When game day comes around (and there’s no pandemic in the way), the neighborhood warbles with excitement. Many ultras travel together to see the match. They arrive in rambunctious groups, shoving each other before the entrance to the stadium. The only calm moment before the start of the match is the pat-down by stern-eyed army officers who remind each fan that they aren’t allowed to bring hash, flares, or lighters into the stadium (all rules which are routinely ignored). When the ultras enter the stadium, they immediately become lighter on their feet, practically floating to their place amongst their green-clad peers, bellowing songs they know by heart (usually learned from YouTube videos). Some of them have pro-Raja designs shaved into the sides of their heads, others have pro-Raja tattoos on their arms and hands. All of them are wearing some form of Raja apparel. Their dance moves are synchronised, and they chant to the beating of resounding drums. At their helm, small and green like a lime-flavored jellybean, is one man, the capo, directing thousands of youths through their songs and dances. He sends out signals to the various sections of fans around him: sometimes they whistle, other times they clap.
Between the fans and the police runs a trench, some 12 feet deep and nine feet wide. Behind a line of soldiers are three firefighters, between them a bucket used to put out flares the ultras may throw onto the side of the field. The ultras shout jeers and taunts at the police.

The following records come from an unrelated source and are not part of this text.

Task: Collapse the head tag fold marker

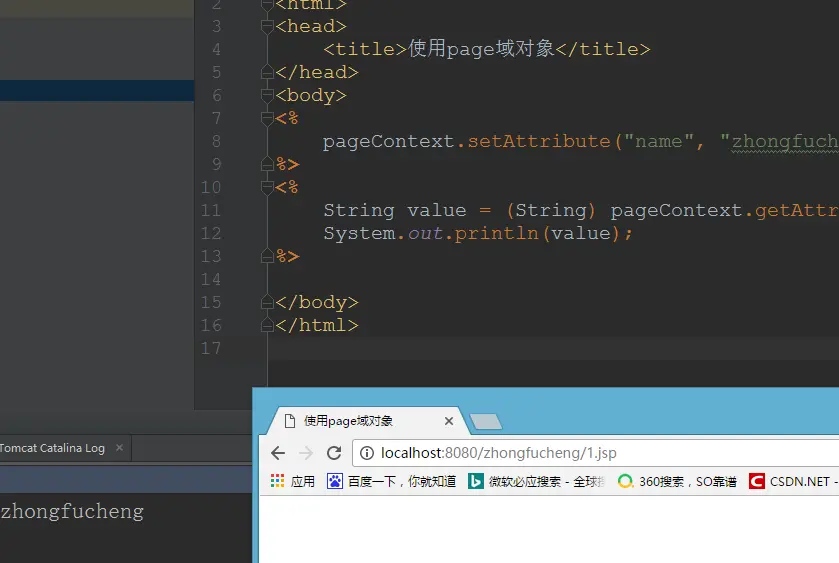Action: (x=267, y=26)
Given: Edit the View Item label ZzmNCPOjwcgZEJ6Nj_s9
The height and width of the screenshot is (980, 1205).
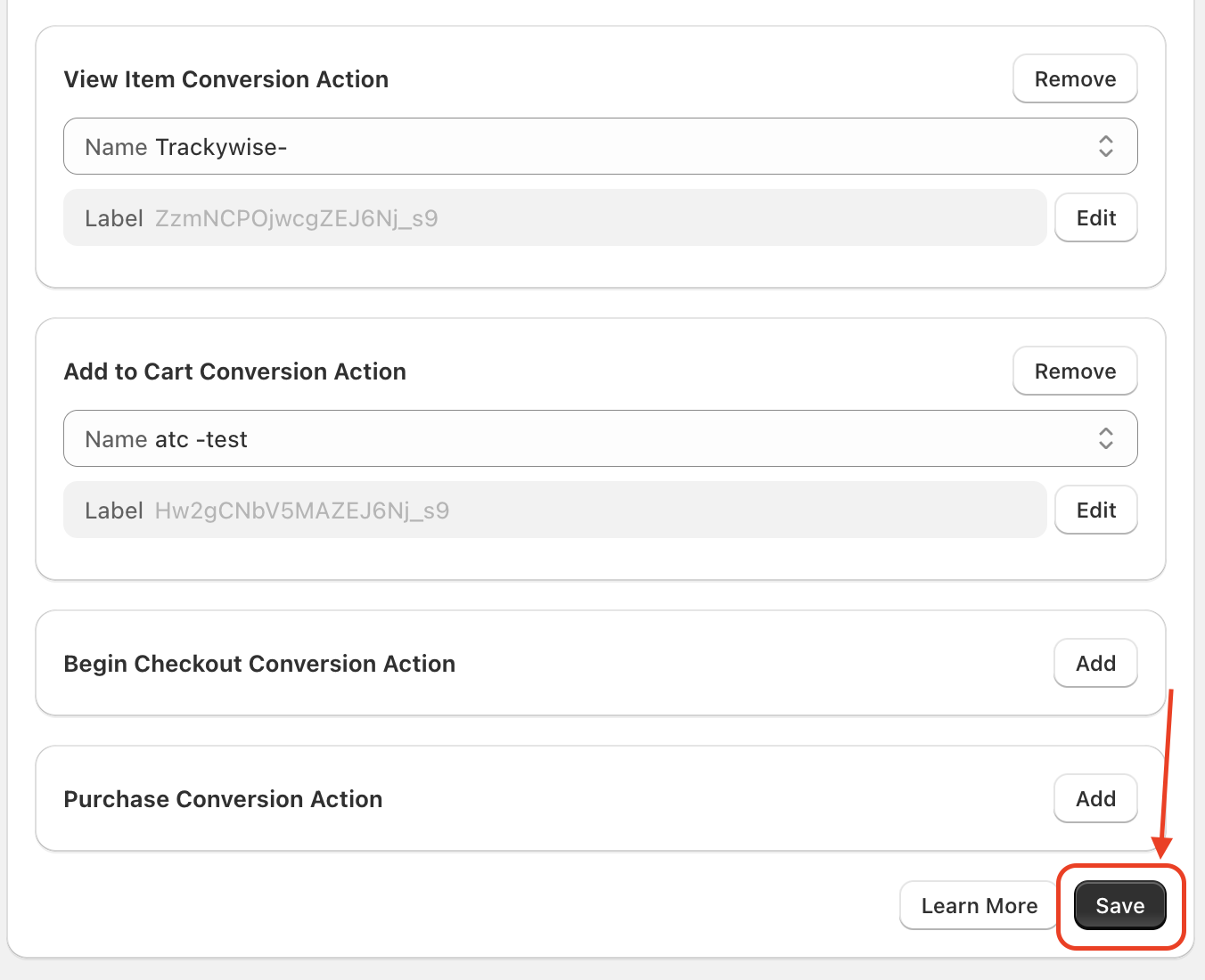Looking at the screenshot, I should 1095,218.
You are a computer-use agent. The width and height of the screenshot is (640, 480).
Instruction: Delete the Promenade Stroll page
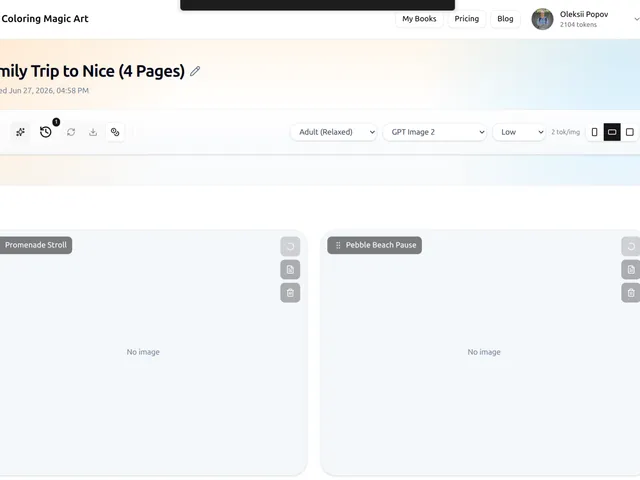[x=290, y=293]
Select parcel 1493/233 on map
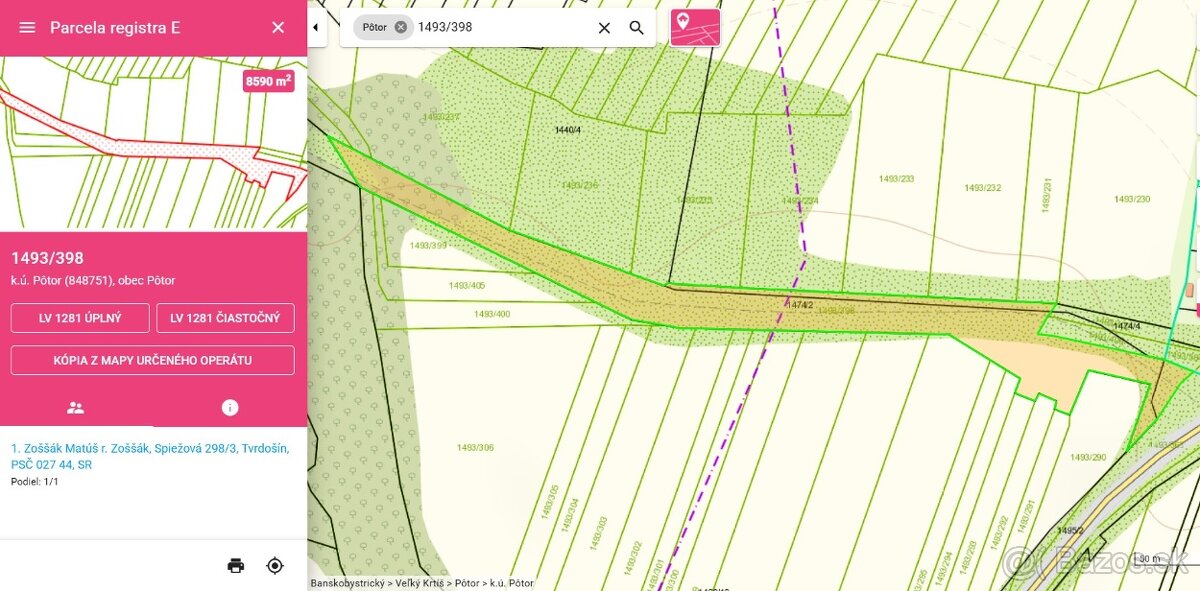Image resolution: width=1200 pixels, height=591 pixels. pos(896,179)
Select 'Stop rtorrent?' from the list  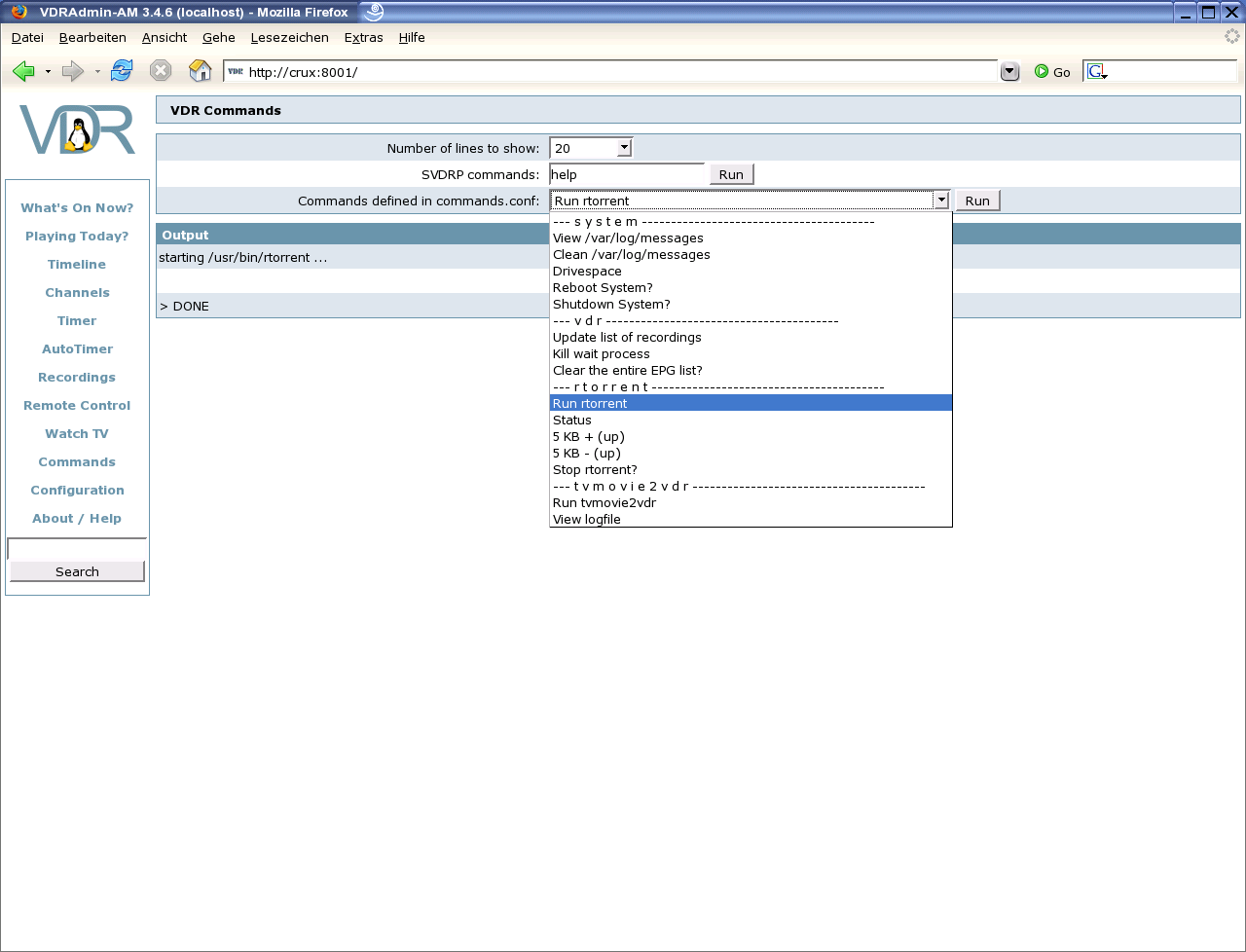595,470
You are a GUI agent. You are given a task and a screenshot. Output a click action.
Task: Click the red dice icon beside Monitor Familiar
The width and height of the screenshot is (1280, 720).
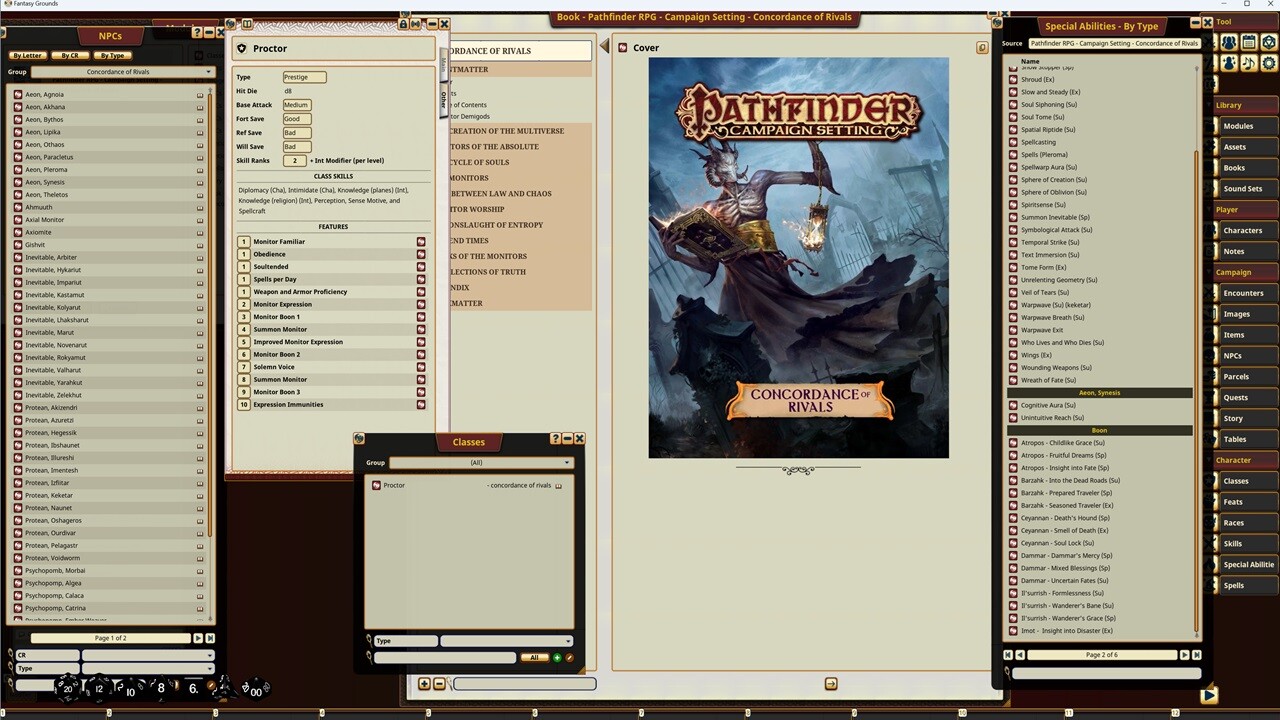tap(420, 241)
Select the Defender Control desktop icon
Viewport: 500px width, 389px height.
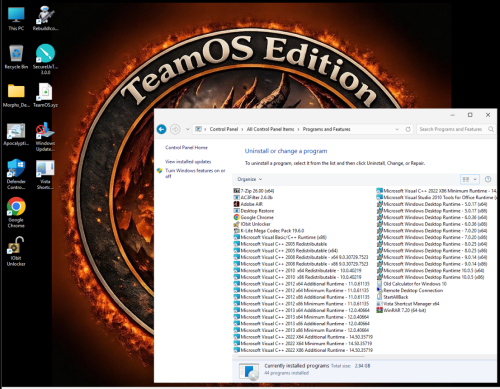(x=16, y=174)
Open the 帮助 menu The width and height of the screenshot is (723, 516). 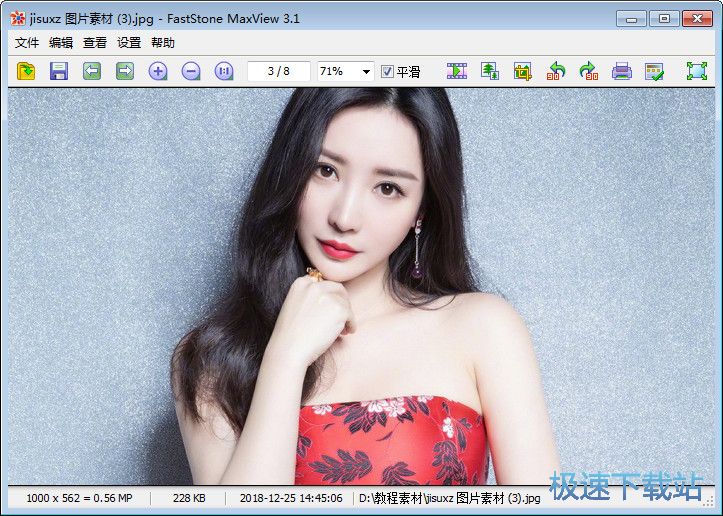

The sun sets on the arena, the swallows come out to eat bugs by the stadium lights, and the match comes to an end, but the Raja ultras stay in the stadium for about an hour. Standing as a unit in the southern curve of the stadium, they chant so loudly that they can be heard from well beyond the parking lot, an eerie but invigorating reminder that the Raja ultras don’t have to go home, because home is where the football is.